An AI based Digital Score of Tumour-Immune Microenvironment Predicts Benefit to Maintenance Immunotherapy in Advanced Oesophagogastric Adenocarcinoma
This work addresses the problem of limited understanding of the tumour immune microenvironment for clinicians treating advanced oesophagogastric cancers, offering a predictive tool for immunotherapy benefit, though it appears incremental as it builds on existing biomarker research.
The study tackled predicting immunotherapy benefit in advanced oesophagogastric adenocarcinoma by developing an AI-based marker from multiplex immunofluorescence images, which successfully identified responders and non-responders with statistical significance (p < 0.05) for progression-free and overall survival.

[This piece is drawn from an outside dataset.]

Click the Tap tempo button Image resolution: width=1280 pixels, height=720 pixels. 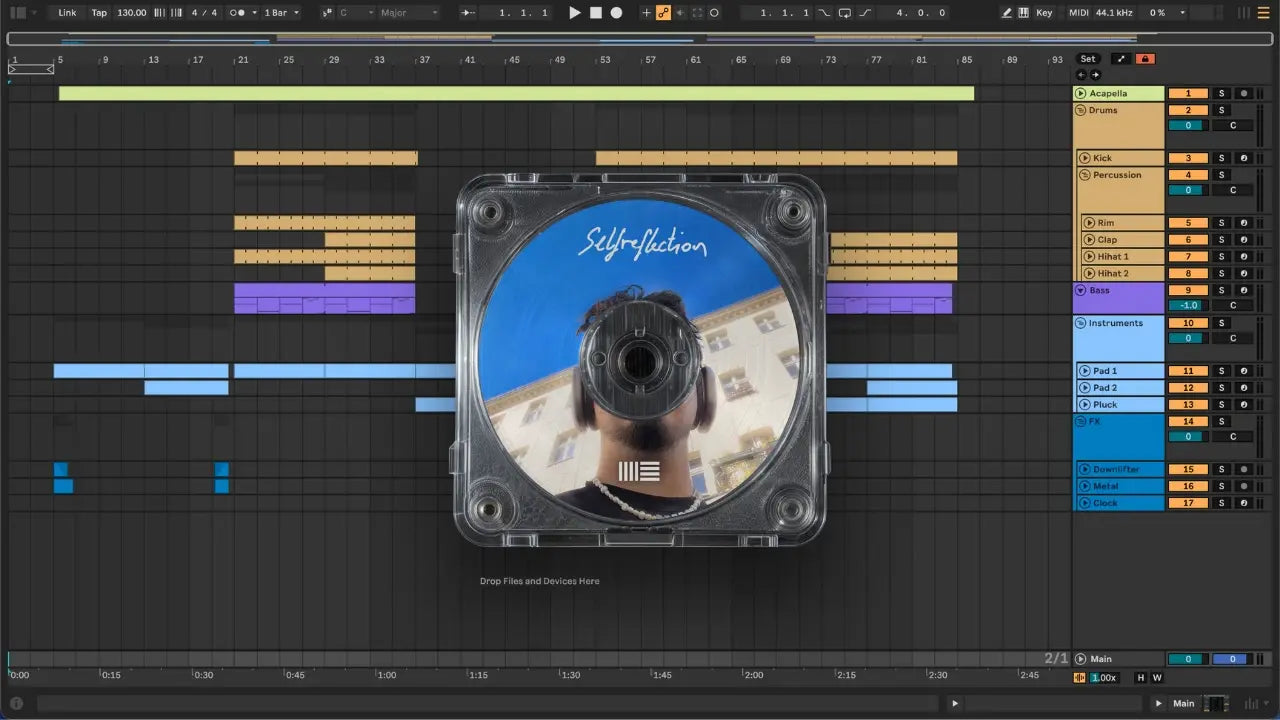pyautogui.click(x=99, y=13)
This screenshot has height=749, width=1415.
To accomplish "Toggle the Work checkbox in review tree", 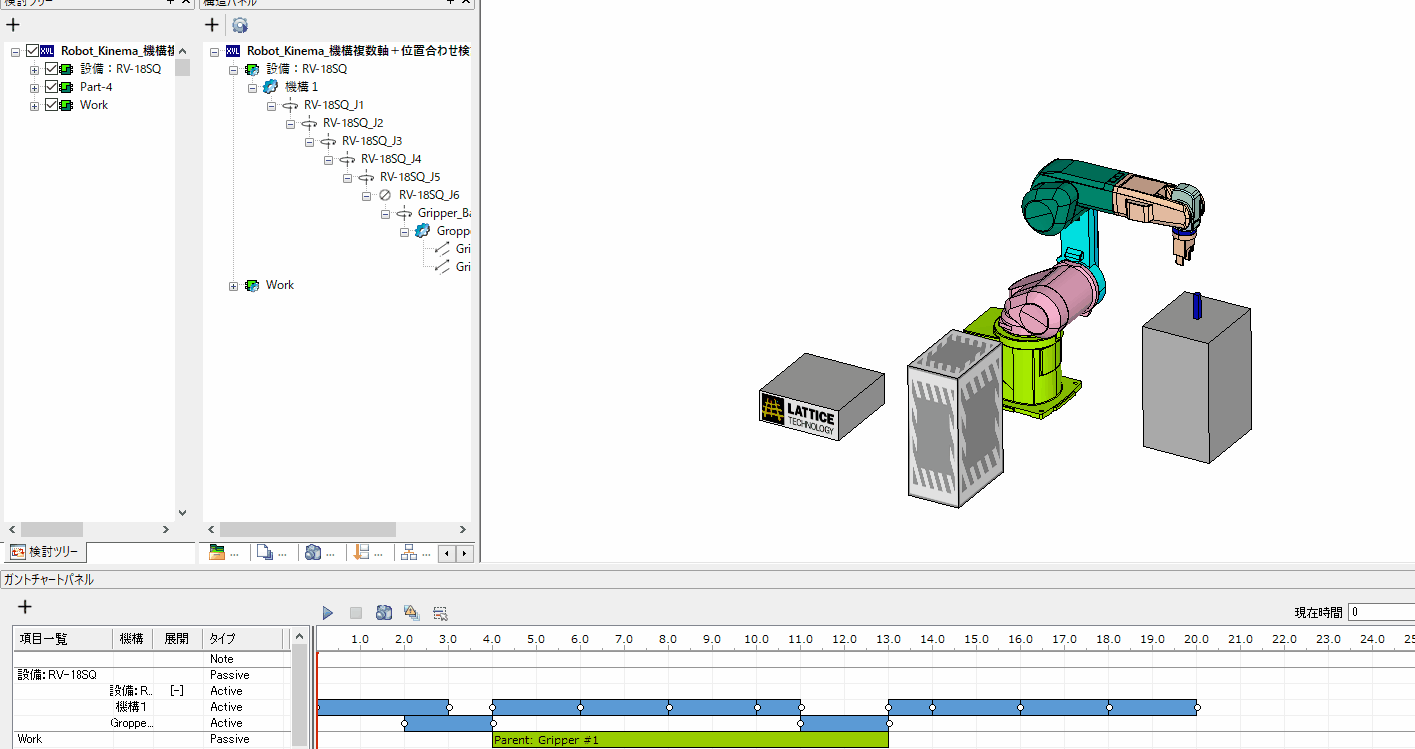I will (52, 105).
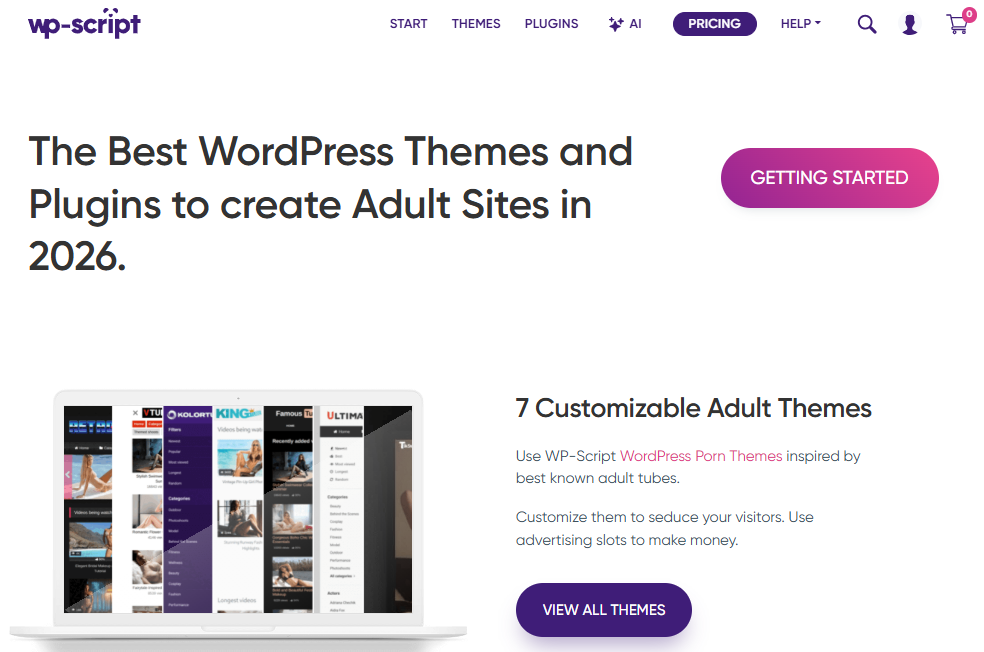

Gastric and oesophageal (OG) cancers are the leading causes of cancer mortality worldwide. In OG cancers, recent studies have showed that PDL1 immune checkpoint inhibitors (ICI) in combination with chemotherapy improves patient survival. However, our understanding of the tumour immune microenvironment in OG cancers remains limited. In this study, we interrogate multiplex immunofluorescence (mIF) images taken from patients with advanced Oesophagogastric Adenocarcinoma (OGA) who received first-line fluoropyrimidine and platinum-based chemotherapy in the PLATFORM trial (NCT02678182) to predict the efficacy of the treatment and to explore the biological basis of patients responding to maintenance durvalumab (PDL1 inhibitor). Our proposed Artificial Intelligence (AI) based marker successfully identified responder from non-responder (p < 0.05) as well as those who could potentially benefit from ICI with statistical significance (p < 0.05) for both progression free and overall survival. Our findings suggest that T cells that express FOXP3 seem to heavily influence the patient treatment response and survival outcome. We also observed that higher levels of CD8+PD1+ cells are consistently linked to poor prognosis for both OS and PFS, regardless of ICI.